▸ Written task: Tally the lines in the data below that contain the string "type" and give only that number.

###

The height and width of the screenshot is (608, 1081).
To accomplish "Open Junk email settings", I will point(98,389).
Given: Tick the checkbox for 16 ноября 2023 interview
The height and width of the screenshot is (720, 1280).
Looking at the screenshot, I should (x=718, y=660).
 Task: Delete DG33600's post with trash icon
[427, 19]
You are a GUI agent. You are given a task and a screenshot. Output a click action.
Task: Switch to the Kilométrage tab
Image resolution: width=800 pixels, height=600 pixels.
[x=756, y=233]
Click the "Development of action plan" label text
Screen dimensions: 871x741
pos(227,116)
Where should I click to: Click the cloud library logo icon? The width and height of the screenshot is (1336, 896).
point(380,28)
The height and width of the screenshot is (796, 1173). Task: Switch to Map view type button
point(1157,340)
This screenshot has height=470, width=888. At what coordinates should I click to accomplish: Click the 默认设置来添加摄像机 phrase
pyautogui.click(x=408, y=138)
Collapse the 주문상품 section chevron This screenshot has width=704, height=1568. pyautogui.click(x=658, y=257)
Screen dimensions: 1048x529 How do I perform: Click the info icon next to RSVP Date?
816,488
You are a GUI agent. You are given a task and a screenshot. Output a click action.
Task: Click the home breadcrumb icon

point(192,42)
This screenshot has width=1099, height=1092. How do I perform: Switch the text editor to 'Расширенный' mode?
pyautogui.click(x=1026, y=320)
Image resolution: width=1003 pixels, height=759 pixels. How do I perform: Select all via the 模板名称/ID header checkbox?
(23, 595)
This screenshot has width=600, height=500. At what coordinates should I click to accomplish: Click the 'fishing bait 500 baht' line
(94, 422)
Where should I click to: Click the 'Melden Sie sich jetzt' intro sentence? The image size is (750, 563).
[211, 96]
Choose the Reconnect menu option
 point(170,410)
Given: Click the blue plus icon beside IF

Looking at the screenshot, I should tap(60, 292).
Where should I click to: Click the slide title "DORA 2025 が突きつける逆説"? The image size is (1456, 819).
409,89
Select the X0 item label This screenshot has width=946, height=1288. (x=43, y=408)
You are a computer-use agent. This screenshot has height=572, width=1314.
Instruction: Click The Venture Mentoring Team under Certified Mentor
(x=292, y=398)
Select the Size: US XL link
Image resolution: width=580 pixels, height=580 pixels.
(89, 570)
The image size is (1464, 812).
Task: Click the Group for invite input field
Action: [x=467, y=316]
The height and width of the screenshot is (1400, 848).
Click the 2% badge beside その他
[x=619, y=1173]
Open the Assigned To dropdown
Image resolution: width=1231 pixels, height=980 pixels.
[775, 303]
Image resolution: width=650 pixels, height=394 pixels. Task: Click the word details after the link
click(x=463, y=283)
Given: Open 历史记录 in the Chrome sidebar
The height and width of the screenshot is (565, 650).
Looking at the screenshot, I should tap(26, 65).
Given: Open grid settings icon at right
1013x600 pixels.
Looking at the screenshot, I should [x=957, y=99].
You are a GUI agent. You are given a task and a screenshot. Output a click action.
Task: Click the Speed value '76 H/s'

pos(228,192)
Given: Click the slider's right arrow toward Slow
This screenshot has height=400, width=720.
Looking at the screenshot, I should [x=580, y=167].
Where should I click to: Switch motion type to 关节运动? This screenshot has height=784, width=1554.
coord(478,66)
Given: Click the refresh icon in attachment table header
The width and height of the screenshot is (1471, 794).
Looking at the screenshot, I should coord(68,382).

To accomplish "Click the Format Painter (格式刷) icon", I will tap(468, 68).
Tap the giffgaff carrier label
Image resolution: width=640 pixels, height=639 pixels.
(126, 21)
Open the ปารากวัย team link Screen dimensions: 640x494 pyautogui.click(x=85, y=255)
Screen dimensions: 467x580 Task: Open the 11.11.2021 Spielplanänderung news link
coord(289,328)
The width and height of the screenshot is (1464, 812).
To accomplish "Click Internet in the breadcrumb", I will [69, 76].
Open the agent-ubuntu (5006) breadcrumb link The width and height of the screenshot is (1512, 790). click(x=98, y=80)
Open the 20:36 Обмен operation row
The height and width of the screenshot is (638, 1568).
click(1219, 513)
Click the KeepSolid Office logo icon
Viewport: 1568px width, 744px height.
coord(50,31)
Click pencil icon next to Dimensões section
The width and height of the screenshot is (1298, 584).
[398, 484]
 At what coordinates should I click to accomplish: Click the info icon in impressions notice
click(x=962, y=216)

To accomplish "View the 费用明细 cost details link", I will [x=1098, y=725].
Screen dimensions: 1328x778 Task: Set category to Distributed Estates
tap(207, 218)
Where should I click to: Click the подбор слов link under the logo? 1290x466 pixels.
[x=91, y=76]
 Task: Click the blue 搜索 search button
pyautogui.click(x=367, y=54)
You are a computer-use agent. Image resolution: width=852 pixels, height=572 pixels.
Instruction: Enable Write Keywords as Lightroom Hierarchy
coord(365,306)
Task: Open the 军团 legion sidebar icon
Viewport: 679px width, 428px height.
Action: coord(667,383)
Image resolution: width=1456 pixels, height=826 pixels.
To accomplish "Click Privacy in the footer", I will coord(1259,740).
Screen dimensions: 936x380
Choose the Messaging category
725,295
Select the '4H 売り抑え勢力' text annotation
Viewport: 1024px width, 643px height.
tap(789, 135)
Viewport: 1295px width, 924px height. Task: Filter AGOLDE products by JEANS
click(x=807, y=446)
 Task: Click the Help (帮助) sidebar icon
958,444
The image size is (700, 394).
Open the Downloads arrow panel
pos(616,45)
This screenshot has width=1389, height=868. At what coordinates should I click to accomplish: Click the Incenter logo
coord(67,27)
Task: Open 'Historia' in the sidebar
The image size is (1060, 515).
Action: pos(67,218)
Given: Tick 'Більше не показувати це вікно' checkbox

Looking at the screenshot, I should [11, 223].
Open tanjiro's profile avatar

###

▸ Exercise answer: 2